What to produce >> Print exactly the lines that run from the one containing "Collapse the sidebar with the panel icon" to the final line of the data, both included, and print none of the pictures.

[Stored items]
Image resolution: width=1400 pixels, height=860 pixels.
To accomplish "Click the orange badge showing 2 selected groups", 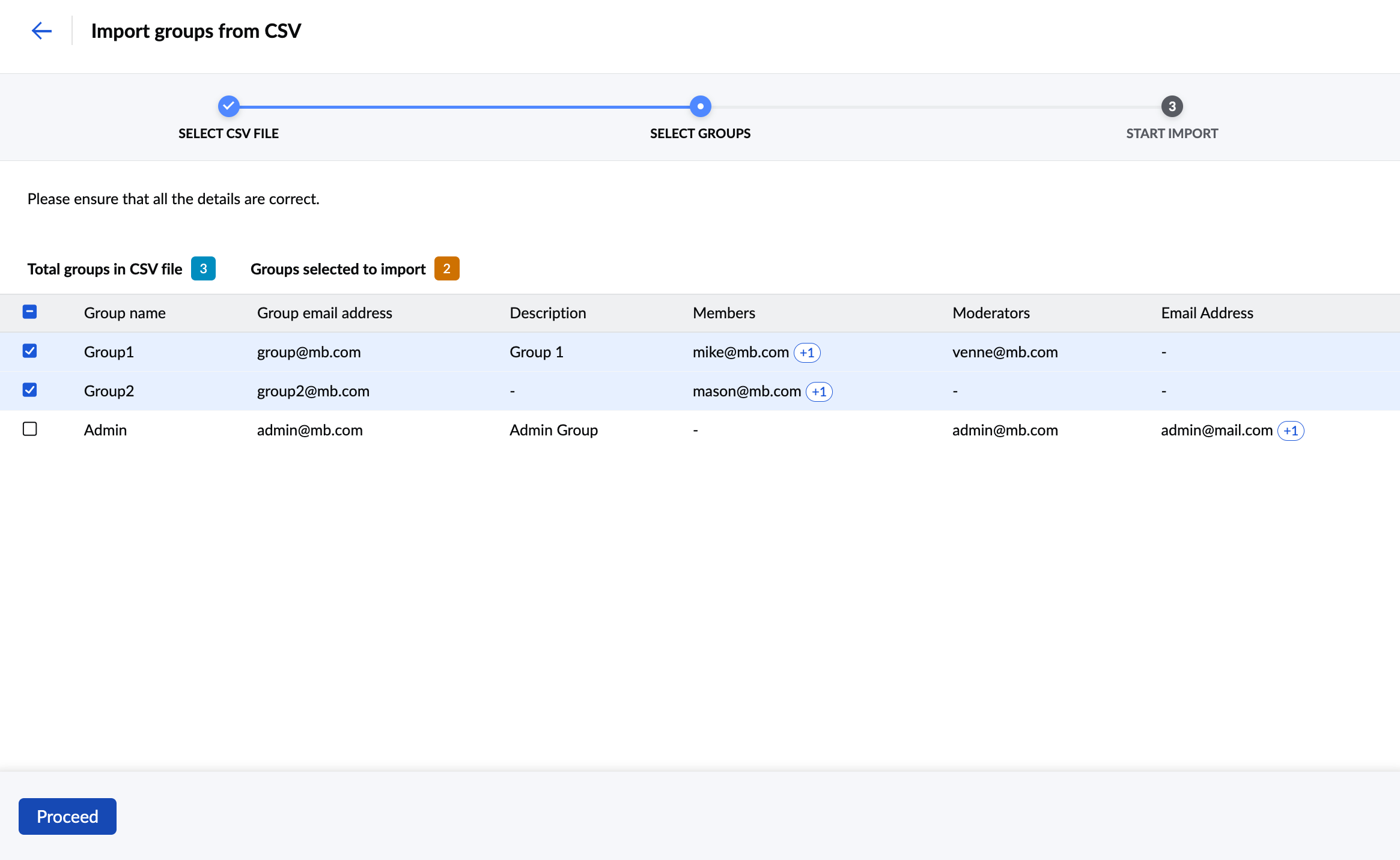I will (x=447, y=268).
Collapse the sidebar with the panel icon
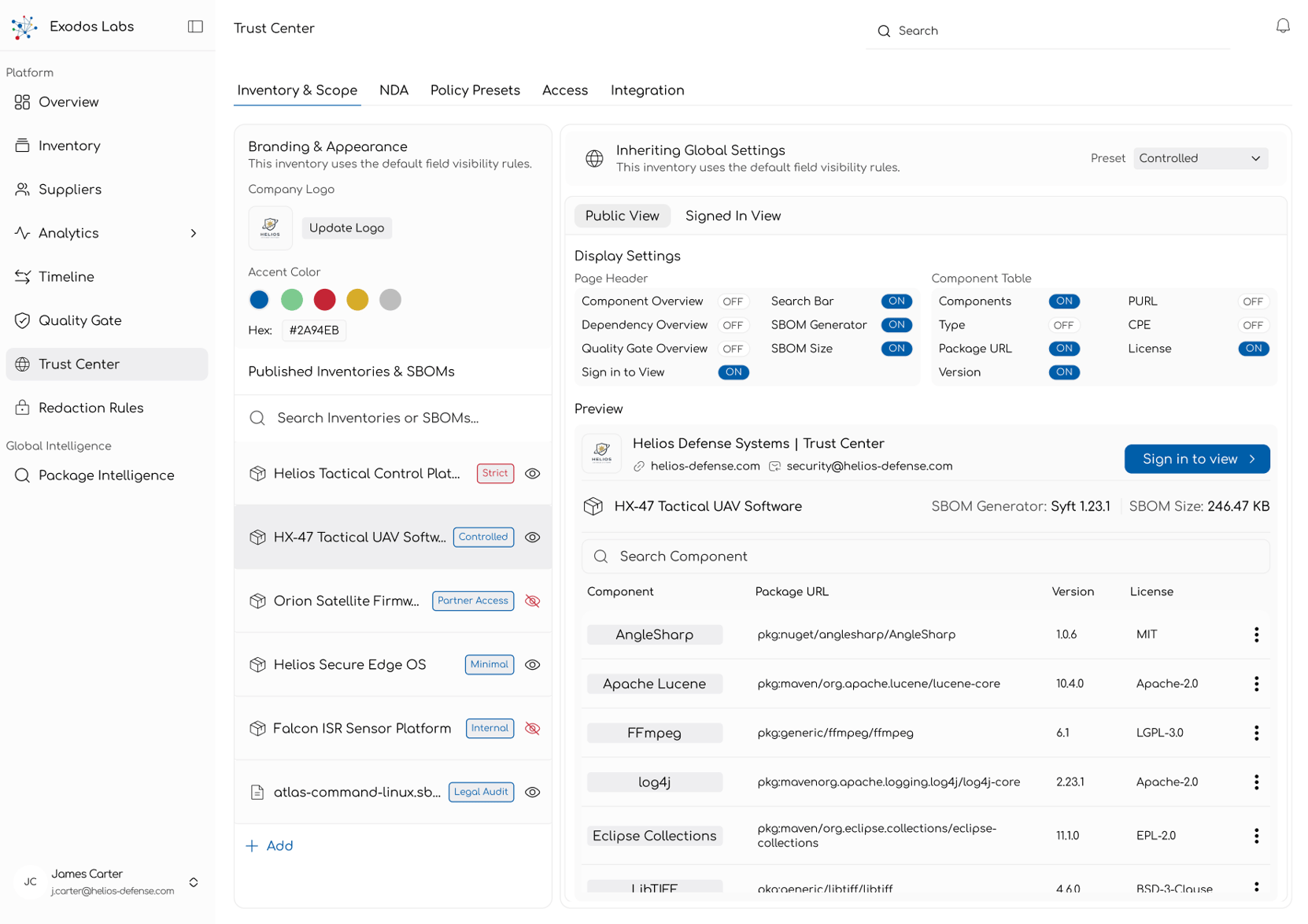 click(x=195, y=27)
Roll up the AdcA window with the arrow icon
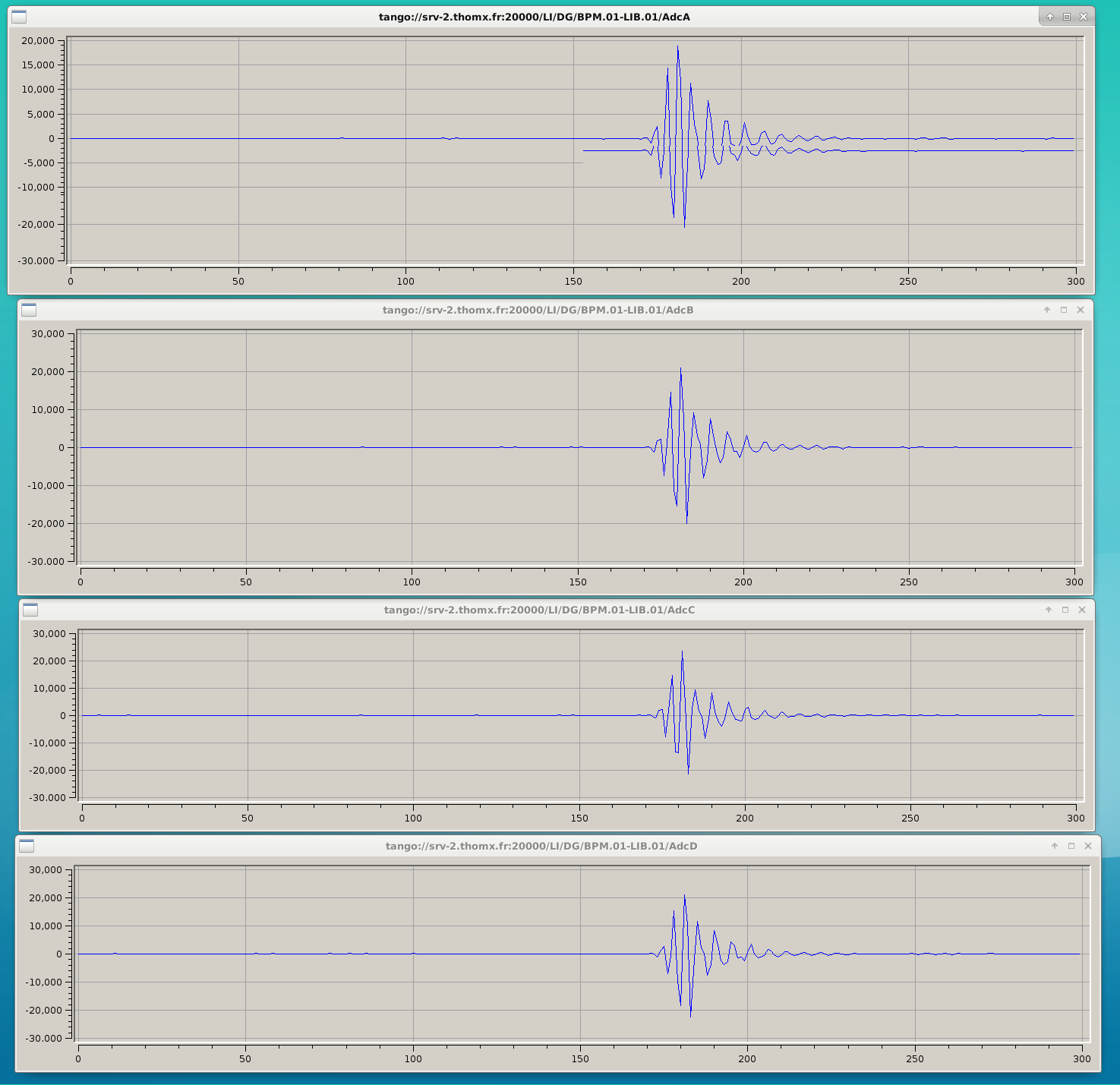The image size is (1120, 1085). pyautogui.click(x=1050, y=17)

Expected answer >>
Collapse the sidebar with the panel icon
 click(x=195, y=27)
Roll up the AdcA window with the arrow icon
The image size is (1120, 1085). pyautogui.click(x=1050, y=17)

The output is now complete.